February 5, 2012 Contact Calendar The Mix Archives

Let the election year reading begin. I've started with Saul Alinsky's Rules for Radicals. I can see that there will be lots of references to it in the coming months and I want to have read the source. I love the feel of the old interviews you can find on YouTube like this William F. Buckley 1967 interview with Alinsky. Try not to get emphysema from all the cigarette smoke. They seem beautifully burnished by the camera work, glowing with life and intelligence as they so politely point and counter. I love Alinksy's glasses; I may have to get a pair. Another interview I stumbled on is this Buckley 1968 interview with Leander Perez, one of the scariest political bosses Louisiana ever produced. After seeing this, I realize that Perez must be the model for every movie I've seen that has a southern bigot sheriff in it. You think they are making that stuff up and then you see this.

Every five years I buy the next William Gibson book because I always have. This is his first book of essays. He is useful for an email signature: "The future is already here. It's just not very evenly distributed." My poem of the day email has put me on to Sommer Browning who writes poems and comics. Here's one. I particularly like the Pacer reference.

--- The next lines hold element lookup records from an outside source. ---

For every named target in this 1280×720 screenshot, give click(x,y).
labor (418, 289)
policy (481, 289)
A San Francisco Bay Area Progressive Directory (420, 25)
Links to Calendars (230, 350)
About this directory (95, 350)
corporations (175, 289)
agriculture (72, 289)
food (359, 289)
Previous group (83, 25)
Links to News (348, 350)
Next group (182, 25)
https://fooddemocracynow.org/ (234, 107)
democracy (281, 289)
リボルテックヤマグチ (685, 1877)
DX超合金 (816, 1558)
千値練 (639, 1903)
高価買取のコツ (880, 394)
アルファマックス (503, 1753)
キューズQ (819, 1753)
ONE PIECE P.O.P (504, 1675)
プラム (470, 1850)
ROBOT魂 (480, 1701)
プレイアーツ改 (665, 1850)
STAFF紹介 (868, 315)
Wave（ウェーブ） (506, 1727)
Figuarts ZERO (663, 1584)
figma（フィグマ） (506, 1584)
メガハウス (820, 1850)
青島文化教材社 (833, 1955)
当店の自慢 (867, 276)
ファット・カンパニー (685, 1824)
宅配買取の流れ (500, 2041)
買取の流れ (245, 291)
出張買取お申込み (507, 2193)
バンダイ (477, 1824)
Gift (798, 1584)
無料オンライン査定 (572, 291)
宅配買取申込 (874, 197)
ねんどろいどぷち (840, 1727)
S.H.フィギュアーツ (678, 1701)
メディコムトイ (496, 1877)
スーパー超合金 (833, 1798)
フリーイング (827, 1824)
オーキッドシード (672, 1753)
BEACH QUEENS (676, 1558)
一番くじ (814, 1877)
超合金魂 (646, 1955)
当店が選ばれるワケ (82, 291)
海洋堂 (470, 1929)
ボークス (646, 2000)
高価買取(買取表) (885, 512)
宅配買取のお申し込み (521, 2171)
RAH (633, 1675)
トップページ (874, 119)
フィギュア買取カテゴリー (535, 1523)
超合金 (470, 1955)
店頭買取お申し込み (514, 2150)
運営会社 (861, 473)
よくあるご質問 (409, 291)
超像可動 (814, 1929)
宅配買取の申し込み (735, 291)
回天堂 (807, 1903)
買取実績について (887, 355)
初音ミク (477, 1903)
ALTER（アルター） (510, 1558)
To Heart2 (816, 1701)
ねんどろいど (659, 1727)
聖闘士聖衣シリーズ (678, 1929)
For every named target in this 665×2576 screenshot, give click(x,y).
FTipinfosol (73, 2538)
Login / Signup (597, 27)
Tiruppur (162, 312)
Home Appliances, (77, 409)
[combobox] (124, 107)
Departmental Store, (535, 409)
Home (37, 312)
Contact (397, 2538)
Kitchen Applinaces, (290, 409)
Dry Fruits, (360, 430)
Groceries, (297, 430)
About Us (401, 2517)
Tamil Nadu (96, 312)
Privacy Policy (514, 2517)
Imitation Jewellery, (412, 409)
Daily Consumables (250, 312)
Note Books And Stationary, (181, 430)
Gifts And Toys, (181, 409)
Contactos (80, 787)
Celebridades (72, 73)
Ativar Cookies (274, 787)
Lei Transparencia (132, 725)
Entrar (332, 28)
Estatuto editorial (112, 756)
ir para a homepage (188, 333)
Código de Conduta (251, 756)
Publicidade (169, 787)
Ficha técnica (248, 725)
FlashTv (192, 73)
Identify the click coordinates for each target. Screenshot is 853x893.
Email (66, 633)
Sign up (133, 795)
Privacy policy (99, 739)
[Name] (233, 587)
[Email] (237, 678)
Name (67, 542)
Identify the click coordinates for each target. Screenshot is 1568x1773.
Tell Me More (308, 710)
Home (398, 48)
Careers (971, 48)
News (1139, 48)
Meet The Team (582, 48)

They’re saying irony is dead.
And for a few minutes I thought

I might die too—a woman
who would buy a fifth of liquor
and a pregnancy test just to see
the look on the clerk’s face.

It’s always strange to be born
before the cusp of some new age,
hanging onto nothing as if it were

Los Angeles. I remember glaring
through the windshield of the family
Pacer, watching a thirty-foot man
crack jokes on the screen.

My parents were laughing,
but I didn’t get the way something
huge and astonishing could be flat,
could not exist at all.
Sometimes in rural Maine you see random acts of art. Usually it's a stack of firewood, built actually, and finished with design flair. And sometimes it's the artist who parks the machinery at the rental place.